■ ABOUT THIS EXERCISE: Can you reproduce, verbatim, the part of the records that opens with the line containing "I want to click on company-logo: БТ, so" and closes with the line containing "coordinates (266, 293).", including both of those lines?
---------- RECORD EXCERPTS
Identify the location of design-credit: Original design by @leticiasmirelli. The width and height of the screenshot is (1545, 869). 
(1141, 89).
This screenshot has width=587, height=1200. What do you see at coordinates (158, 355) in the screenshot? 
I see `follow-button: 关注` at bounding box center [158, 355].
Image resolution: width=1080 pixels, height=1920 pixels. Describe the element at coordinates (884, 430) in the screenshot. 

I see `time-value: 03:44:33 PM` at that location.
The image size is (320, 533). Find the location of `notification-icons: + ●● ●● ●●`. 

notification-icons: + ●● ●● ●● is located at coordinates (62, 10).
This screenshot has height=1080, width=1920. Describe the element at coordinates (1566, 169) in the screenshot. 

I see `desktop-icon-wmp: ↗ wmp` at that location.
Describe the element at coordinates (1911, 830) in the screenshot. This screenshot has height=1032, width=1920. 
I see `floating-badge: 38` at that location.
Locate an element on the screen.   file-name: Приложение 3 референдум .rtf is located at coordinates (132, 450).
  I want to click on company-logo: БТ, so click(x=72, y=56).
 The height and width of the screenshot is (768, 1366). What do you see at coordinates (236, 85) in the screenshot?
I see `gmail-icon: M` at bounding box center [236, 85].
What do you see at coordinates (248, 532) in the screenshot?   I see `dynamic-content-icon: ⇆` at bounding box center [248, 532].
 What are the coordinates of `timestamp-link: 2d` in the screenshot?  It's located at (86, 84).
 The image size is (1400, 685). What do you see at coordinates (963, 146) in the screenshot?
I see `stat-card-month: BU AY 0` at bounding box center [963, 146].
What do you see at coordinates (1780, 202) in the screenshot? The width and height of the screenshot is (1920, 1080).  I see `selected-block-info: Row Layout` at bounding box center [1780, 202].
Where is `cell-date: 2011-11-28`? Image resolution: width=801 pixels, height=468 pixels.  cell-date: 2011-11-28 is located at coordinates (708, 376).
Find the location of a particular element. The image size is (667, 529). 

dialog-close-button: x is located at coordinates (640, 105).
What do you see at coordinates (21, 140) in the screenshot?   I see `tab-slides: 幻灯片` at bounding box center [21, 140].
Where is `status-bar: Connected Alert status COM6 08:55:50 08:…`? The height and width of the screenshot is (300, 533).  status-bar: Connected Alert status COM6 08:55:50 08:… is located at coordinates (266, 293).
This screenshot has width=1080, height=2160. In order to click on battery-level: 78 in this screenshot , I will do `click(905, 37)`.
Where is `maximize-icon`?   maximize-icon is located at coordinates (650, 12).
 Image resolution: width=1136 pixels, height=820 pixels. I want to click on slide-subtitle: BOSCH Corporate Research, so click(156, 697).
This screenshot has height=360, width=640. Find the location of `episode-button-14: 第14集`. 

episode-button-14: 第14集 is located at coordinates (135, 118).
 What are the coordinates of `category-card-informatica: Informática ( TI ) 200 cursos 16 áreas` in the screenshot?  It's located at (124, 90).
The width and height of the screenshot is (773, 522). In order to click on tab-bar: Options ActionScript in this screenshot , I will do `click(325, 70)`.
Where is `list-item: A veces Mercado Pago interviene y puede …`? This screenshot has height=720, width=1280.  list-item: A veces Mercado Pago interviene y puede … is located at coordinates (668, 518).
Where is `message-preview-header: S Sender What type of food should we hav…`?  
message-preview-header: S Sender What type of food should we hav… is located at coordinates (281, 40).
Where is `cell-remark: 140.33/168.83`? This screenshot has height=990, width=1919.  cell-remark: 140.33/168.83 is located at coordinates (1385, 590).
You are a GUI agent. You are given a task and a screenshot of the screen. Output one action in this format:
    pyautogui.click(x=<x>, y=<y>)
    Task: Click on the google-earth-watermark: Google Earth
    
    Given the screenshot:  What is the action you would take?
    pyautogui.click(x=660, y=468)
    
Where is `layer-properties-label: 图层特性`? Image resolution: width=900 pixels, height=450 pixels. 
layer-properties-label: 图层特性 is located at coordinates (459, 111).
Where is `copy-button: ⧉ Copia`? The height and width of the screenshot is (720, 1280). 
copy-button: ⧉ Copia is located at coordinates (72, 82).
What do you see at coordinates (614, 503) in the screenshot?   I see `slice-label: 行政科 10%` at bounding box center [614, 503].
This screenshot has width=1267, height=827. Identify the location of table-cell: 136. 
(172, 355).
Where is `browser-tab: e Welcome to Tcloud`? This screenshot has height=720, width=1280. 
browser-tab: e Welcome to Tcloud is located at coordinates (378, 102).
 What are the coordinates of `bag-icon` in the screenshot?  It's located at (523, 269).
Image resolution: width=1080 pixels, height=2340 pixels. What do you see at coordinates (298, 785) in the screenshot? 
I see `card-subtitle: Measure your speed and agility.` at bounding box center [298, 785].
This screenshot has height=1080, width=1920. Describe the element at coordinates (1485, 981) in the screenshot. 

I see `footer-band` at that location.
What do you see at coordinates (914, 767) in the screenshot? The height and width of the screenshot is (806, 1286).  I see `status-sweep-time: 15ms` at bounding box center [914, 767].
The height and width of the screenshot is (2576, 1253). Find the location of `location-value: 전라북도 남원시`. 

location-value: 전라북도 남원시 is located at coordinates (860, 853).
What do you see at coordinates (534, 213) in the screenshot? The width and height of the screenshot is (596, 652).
--------------------
■ SOLUTION:
  I want to click on company-logo: БТ, so click(x=72, y=56).
 The height and width of the screenshot is (768, 1366). What do you see at coordinates (236, 85) in the screenshot?
I see `gmail-icon: M` at bounding box center [236, 85].
What do you see at coordinates (248, 532) in the screenshot?   I see `dynamic-content-icon: ⇆` at bounding box center [248, 532].
 What are the coordinates of `timestamp-link: 2d` in the screenshot?  It's located at (86, 84).
 The image size is (1400, 685). What do you see at coordinates (963, 146) in the screenshot?
I see `stat-card-month: BU AY 0` at bounding box center [963, 146].
What do you see at coordinates (1780, 202) in the screenshot? The width and height of the screenshot is (1920, 1080).  I see `selected-block-info: Row Layout` at bounding box center [1780, 202].
Where is `cell-date: 2011-11-28`? Image resolution: width=801 pixels, height=468 pixels.  cell-date: 2011-11-28 is located at coordinates (708, 376).
Find the location of a particular element. The image size is (667, 529). 

dialog-close-button: x is located at coordinates (640, 105).
What do you see at coordinates (21, 140) in the screenshot?   I see `tab-slides: 幻灯片` at bounding box center [21, 140].
Where is `status-bar: Connected Alert status COM6 08:55:50 08:…`? The height and width of the screenshot is (300, 533).  status-bar: Connected Alert status COM6 08:55:50 08:… is located at coordinates (266, 293).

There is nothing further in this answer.